Aim
Copy out the rows word for word, everything from the line containing "Click the 9" down to the line containing "Click the 1,0935 horizontal line price label", including both of those lines.

======== Stored rows

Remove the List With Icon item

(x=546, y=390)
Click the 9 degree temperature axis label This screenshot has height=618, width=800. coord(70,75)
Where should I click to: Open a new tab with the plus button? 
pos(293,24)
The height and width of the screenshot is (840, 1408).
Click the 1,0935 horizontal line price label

================
======== Stored rows

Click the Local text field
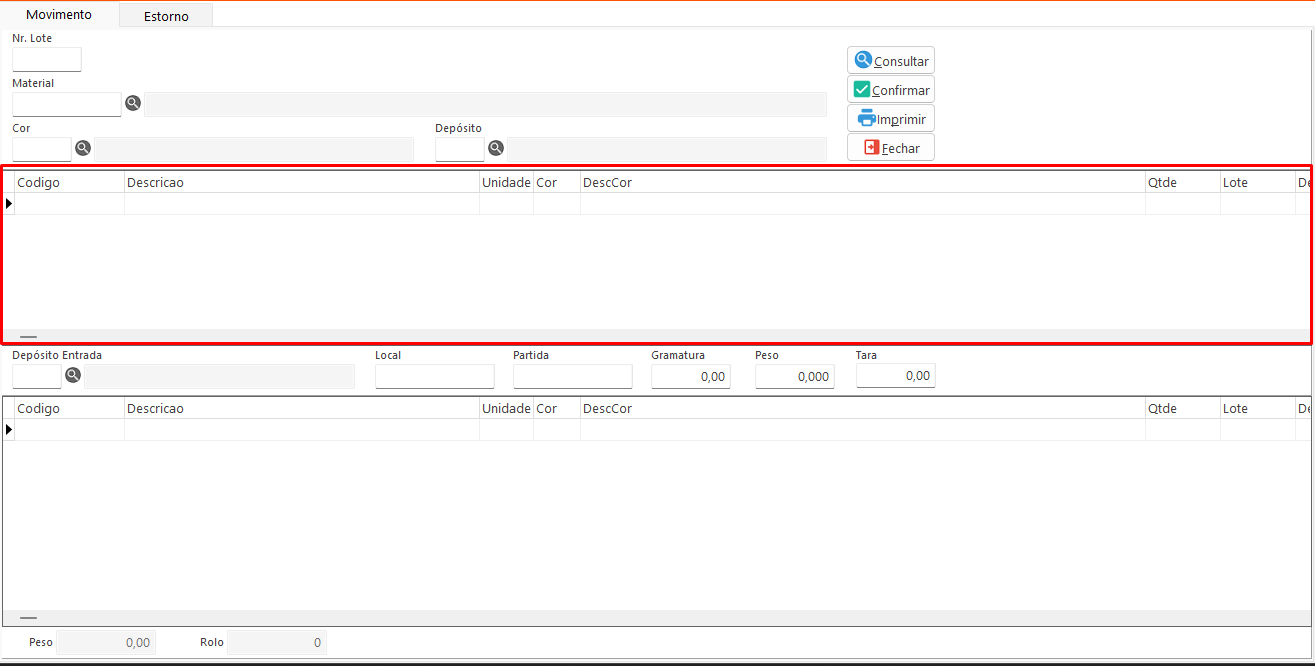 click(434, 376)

================

Result
Click the 9 degree temperature axis label This screenshot has height=618, width=800. coord(70,75)
Where should I click to: Open a new tab with the plus button? 
pos(293,24)
The height and width of the screenshot is (840, 1408).
Click the 1,0935 horizontal line price label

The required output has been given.